After finding the line with "Task: Collapse the sidebar" in the entries below, retype exactly each line from there through the line with "You are a computer-use agent. Screen", including that final line.

----

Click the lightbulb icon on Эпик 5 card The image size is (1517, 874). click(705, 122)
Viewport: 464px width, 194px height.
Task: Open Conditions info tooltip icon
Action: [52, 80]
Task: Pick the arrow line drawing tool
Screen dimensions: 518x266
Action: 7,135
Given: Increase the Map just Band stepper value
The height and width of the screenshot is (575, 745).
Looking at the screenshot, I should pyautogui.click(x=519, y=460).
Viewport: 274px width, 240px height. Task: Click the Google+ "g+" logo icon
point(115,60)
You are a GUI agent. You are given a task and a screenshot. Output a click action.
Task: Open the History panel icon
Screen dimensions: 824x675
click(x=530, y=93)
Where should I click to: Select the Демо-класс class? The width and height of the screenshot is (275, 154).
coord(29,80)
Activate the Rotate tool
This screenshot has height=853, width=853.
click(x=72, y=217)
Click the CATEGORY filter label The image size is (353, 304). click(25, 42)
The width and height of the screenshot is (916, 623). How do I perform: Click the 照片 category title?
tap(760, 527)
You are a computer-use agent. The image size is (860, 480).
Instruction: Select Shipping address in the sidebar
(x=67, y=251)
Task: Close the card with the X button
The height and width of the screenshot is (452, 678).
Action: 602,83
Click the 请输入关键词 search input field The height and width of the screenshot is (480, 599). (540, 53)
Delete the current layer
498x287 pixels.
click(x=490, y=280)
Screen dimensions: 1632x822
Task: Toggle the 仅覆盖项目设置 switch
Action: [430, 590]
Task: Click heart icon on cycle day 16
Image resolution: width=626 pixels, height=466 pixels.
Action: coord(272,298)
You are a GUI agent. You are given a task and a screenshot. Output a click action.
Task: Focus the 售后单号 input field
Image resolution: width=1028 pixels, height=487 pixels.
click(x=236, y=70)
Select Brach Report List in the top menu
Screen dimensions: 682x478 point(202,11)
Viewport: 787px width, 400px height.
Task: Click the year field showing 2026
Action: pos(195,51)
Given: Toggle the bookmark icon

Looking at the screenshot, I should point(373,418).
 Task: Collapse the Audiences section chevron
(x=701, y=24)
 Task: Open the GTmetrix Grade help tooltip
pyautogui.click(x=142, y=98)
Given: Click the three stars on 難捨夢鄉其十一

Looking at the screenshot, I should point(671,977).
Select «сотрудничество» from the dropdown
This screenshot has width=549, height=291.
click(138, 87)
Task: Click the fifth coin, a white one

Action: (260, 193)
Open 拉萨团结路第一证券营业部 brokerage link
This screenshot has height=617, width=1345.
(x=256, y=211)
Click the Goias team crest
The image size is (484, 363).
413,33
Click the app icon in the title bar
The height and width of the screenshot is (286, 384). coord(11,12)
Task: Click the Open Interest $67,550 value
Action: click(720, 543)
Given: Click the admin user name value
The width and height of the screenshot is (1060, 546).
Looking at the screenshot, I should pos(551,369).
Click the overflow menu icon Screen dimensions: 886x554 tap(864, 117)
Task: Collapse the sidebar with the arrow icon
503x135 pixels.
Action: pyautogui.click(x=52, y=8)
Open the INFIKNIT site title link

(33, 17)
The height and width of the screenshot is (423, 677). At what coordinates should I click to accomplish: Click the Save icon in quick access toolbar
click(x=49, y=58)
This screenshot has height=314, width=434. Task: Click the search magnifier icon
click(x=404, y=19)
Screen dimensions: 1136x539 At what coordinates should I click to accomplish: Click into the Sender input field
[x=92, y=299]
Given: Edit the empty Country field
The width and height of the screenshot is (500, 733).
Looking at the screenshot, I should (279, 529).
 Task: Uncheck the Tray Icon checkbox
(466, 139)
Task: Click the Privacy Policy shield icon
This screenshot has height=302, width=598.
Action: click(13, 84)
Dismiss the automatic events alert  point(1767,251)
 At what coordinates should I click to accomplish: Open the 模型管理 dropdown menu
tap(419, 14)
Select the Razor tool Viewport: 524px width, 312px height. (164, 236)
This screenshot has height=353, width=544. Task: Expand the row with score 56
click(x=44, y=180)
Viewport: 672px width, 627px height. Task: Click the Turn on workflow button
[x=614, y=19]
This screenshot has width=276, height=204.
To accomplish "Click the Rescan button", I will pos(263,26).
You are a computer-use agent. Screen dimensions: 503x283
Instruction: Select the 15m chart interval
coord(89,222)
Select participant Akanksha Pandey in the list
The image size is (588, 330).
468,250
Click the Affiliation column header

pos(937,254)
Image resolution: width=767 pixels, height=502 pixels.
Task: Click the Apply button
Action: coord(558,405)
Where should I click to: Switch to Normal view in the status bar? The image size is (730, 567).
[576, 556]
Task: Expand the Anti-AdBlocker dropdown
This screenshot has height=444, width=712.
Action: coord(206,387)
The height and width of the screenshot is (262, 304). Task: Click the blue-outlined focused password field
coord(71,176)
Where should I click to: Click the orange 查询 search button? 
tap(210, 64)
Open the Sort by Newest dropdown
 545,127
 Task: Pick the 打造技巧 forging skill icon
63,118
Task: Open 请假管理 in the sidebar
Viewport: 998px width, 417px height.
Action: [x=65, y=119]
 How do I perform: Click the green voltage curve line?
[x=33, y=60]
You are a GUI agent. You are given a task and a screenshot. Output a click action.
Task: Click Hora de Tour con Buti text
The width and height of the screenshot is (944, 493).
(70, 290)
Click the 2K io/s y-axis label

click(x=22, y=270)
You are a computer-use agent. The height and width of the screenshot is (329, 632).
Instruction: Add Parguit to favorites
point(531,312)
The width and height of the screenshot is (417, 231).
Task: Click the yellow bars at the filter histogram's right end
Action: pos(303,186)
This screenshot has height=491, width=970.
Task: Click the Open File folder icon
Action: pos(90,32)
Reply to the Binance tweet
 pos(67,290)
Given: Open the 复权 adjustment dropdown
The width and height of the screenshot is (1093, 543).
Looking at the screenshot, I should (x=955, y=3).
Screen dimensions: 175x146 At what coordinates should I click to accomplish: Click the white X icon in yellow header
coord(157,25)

----

### EXERCISE OUTPUT
Task: Collapse the sidebar with the arrow icon
503x135 pixels.
Action: pyautogui.click(x=52, y=8)
Open the INFIKNIT site title link

(33, 17)
The height and width of the screenshot is (423, 677). At what coordinates should I click to accomplish: Click the Save icon in quick access toolbar
click(x=49, y=58)
This screenshot has height=314, width=434. Task: Click the search magnifier icon
click(x=404, y=19)
Screen dimensions: 1136x539 At what coordinates should I click to accomplish: Click into the Sender input field
[x=92, y=299]
Given: Edit the empty Country field
The width and height of the screenshot is (500, 733).
Looking at the screenshot, I should (279, 529).
 Task: Uncheck the Tray Icon checkbox
(466, 139)
Task: Click the Privacy Policy shield icon
This screenshot has height=302, width=598.
Action: click(13, 84)
Dismiss the automatic events alert  point(1767,251)
 At what coordinates should I click to accomplish: Open the 模型管理 dropdown menu
tap(419, 14)
Select the Razor tool Viewport: 524px width, 312px height. (164, 236)
This screenshot has height=353, width=544. Task: Expand the row with score 56
click(x=44, y=180)
Viewport: 672px width, 627px height. Task: Click the Turn on workflow button
[x=614, y=19]
This screenshot has width=276, height=204.
To accomplish "Click the Rescan button", I will pos(263,26).
You are a computer-use agent. Screen dimensions: 503x283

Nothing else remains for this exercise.